When you write out the entries, keep every line exactly as it appears.
---
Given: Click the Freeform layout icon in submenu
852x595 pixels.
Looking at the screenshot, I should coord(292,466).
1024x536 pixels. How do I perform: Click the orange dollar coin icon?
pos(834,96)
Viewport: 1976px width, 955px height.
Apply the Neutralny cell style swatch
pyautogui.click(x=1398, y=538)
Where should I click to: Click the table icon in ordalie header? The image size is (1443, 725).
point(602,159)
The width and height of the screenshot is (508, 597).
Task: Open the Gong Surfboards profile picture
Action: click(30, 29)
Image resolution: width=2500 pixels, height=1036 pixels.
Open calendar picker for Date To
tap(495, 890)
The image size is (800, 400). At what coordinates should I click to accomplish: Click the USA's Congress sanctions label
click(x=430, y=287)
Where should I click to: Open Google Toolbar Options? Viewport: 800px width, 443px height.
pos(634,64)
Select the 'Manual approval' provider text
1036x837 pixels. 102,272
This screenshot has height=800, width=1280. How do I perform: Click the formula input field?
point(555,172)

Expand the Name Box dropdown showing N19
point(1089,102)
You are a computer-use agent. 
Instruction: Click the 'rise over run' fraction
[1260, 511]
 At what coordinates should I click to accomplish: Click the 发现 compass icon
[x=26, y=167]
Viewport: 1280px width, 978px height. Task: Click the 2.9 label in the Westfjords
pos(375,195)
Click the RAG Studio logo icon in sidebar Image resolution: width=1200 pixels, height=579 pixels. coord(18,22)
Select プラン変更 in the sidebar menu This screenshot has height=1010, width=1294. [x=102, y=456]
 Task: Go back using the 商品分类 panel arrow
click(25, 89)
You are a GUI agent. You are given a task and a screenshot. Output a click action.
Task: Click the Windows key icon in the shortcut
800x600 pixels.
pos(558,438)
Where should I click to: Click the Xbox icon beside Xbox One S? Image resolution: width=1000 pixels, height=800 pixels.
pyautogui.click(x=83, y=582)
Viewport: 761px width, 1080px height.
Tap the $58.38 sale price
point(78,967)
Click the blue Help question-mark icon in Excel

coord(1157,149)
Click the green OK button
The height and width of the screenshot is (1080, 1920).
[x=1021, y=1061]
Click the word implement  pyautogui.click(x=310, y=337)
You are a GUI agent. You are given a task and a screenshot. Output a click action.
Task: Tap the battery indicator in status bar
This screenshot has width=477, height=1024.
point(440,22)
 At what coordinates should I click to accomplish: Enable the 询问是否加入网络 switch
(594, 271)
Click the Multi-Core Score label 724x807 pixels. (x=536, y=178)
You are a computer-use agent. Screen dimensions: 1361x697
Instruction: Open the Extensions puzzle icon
---
• _TASK ANSWER_
Given: Click the Freeform layout icon in submenu
852x595 pixels.
Looking at the screenshot, I should coord(292,466).
1024x536 pixels. How do I perform: Click the orange dollar coin icon?
pos(834,96)
Viewport: 1976px width, 955px height.
Apply the Neutralny cell style swatch
pyautogui.click(x=1398, y=538)
Where should I click to: Click the table icon in ordalie header? The image size is (1443, 725).
point(602,159)
The width and height of the screenshot is (508, 597).
Task: Open the Gong Surfboards profile picture
Action: click(30, 29)
Image resolution: width=2500 pixels, height=1036 pixels.
Open calendar picker for Date To
tap(495, 890)
The image size is (800, 400). At what coordinates should I click to accomplish: Click the USA's Congress sanctions label
click(x=430, y=287)
Where should I click to: Open Google Toolbar Options? Viewport: 800px width, 443px height.
pos(634,64)
Select the 'Manual approval' provider text
1036x837 pixels. 102,272
This screenshot has height=800, width=1280. How do I perform: Click the formula input field?
point(555,172)

Expand the Name Box dropdown showing N19
point(1089,102)
You are a computer-use agent. 
Instruction: Click the 'rise over run' fraction
[1260, 511]
 At what coordinates should I click to accomplish: Click the 发现 compass icon
[x=26, y=167]
Viewport: 1280px width, 978px height. Task: Click the 2.9 label in the Westfjords
pos(375,195)
Click the RAG Studio logo icon in sidebar Image resolution: width=1200 pixels, height=579 pixels. coord(18,22)
Select プラン変更 in the sidebar menu This screenshot has height=1010, width=1294. [x=102, y=456]
 Task: Go back using the 商品分类 panel arrow
click(25, 89)
You are a GUI agent. You are given a task and a screenshot. Output a click action.
Task: Click the Windows key icon in the shortcut
800x600 pixels.
pos(558,438)
Where should I click to: Click the Xbox icon beside Xbox One S? Image resolution: width=1000 pixels, height=800 pixels.
pyautogui.click(x=83, y=582)
Viewport: 761px width, 1080px height.
Tap the $58.38 sale price
point(78,967)
Click the blue Help question-mark icon in Excel

coord(1157,149)
Click the green OK button
The height and width of the screenshot is (1080, 1920).
[x=1021, y=1061]
Click the word implement  pyautogui.click(x=310, y=337)
You are a GUI agent. You are given a task and a screenshot. Output a click action.
Task: Tap the battery indicator in status bar
This screenshot has width=477, height=1024.
point(440,22)
 At what coordinates should I click to accomplish: Enable the 询问是否加入网络 switch
(594, 271)
Click the Multi-Core Score label 724x807 pixels. (x=536, y=178)
You are a computer-use agent. Screen dimensions: 1361x697
Instruction: Open the Extensions puzzle icon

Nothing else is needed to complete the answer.